### PAGE:
:::::

The measurements for pitAve
are highly correlated between Praat and Vokaturi, as can be seen with a tiny R script:
plot (cuesP$pitAve, cuesV$pitAve)
abline (0, 1)
cor (cuesP$pitAve, cuesV$pitAve)
## [1] 0.9932971
There seems to be a bias, though, with Vokaturi yielding slightly lower pitches than Praat. This is probably caused by the fact that Praat employs the more accurate sinc interpolation method, whereas Vokaturi employs parabolic interpolation. This is a point for future improvement, though it is not likely to affect emotion recognition in any measurable way.
The measurements for pitDyn
match moderately between Praat and Vokaturi:
plot (cuesP$pitDyn, cuesV$pitDyn)
abline (0, 1)
cor (cuesP$pitDyn, cuesV$pitDyn)
## [1] 0.663999
The measurements in Vokaturi tend to be larger than those in Praat, because Praat includes pitch movements across voiceless stretches and Vokaturi does not.
The measurements for intAve
correlate very well as well:
plot (cuesP$intAve, cuesV$intAve)
abline (0, 1)
cor (cuesP$intAve, cuesV$intAve)
## [1] 0.9743239
The measurements for intDyn
correlate reasonably and show no bias:
plot (cuesP$intDyn, cuesV$intDyn)
abline (0, 1)
cor (cuesP$intDyn, cuesV$intDyn)
## [1] 0.868575
The measurements for spcSlo
correlate reasonably and have a constant bias:
plot (cuesP$spcSlo, cuesV$spcSlo)
abline (0, 1)
cor (cuesP$spcSlo, cuesV$spcSlo)
## [1] 0.882462

:::::

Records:
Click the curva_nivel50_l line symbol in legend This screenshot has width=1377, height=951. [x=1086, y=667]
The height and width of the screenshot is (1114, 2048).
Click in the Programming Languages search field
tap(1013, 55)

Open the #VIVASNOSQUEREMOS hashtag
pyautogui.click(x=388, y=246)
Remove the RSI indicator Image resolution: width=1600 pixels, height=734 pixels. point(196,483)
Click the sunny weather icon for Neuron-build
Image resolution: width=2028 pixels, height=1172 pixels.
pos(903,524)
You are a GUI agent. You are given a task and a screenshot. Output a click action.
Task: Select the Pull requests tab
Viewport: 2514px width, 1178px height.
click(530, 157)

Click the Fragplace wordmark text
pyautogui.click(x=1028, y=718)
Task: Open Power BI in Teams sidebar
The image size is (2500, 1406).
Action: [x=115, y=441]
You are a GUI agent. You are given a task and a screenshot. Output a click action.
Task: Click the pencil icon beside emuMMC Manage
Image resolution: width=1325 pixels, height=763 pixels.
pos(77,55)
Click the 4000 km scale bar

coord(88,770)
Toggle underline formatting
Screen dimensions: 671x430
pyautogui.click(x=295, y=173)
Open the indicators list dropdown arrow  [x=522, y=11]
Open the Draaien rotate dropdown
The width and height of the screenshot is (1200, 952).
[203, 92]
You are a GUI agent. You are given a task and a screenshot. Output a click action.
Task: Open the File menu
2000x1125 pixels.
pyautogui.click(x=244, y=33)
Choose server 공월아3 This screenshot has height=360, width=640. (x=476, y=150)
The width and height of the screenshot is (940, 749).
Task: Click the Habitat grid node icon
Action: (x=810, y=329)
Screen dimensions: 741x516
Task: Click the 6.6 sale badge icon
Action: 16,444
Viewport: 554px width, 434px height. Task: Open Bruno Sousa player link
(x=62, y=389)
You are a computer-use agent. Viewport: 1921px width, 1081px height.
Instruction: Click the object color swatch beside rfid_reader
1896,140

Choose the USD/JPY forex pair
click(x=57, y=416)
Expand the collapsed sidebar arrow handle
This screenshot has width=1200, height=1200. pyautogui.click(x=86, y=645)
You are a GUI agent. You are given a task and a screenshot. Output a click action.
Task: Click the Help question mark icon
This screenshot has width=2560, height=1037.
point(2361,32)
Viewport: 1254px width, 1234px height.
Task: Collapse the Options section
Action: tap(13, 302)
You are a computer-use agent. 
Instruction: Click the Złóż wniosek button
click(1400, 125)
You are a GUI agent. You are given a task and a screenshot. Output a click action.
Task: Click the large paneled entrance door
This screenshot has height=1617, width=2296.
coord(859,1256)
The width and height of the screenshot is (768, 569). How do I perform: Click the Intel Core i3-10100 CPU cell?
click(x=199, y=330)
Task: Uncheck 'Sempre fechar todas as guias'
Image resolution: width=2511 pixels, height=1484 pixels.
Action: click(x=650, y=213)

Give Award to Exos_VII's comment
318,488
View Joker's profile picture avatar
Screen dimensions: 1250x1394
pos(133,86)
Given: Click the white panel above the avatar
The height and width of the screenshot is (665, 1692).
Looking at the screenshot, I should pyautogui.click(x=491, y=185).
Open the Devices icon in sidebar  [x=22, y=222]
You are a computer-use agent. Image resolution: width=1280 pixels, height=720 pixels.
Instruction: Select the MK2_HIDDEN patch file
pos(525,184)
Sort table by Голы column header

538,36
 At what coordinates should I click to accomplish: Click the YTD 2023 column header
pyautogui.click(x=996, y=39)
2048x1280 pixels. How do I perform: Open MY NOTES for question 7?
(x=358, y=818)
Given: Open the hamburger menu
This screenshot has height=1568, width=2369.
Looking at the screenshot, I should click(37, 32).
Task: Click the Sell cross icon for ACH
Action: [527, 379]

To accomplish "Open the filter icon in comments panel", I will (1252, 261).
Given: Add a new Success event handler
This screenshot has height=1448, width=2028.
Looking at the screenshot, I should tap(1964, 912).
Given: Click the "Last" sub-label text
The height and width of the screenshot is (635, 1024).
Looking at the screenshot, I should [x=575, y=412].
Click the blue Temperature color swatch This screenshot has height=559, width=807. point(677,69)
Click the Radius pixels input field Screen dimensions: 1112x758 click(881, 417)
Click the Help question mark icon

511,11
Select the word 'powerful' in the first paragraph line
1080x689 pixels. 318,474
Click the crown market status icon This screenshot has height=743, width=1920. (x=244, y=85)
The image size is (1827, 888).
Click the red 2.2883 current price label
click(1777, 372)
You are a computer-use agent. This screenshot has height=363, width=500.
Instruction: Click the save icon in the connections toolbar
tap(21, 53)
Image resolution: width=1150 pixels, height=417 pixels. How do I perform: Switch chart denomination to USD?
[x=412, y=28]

:::::

### TASK INSTRUCTIONS:
[a] Copy the stretch of the Praat and Vokaturi comparison from "cor (cuesP$pitAve, cuesV$pitAve)" through "cor (cuesP$pitDyn, cuesV$pitDyn)".
[b] Answer these questions from the Praat and Vokaturi comparison.
(i) What correlation value does the R script report for intAve?
(ii) Which interpolation method does Vokaturi employ?
(iii) Why do Vokaturi's pitDyn measurements tend to be larger than Praat's?
[c] Condense the paragraph of the Praat and Vokaturi comparison beginning "There seems to be a bias, though" into a short bulleted list that keeps its main facts.

### SOLUTIONS TO THE PROBLEMS:
[a]
cor (cuesP$pitAve, cuesV$pitAve)
## [1] 0.9932971
There seems to be a bias, though, with Vokaturi yielding slightly lower pitches than Praat. This is probably caused by the fact that Praat employs the more accurate sinc interpolation method, whereas Vokaturi employs parabolic interpolation. This is a point for future improvement, though it is not likely to affect emotion recognition in any measurable way.
The measurements for pitDyn
match moderately between Praat and Vokaturi:
plot (cuesP$pitDyn, cuesV$pitDyn)
abline (0, 1)
cor (cuesP$pitDyn, cuesV$pitDyn)

[b]
(i) 0.9743239
(ii) Parabolic interpolation.
(iii) Praat includes pitch movements across voiceless stretches, and Vokaturi does not.

[c]
- Bias: Vokaturi yields slightly lower pitches than Praat.
- Probable cause: Praat uses the more accurate sinc interpolation, and Vokaturi uses parabolic interpolation.
- This is a point for future improvement.
- It is not likely to affect emotion recognition in any measurable way.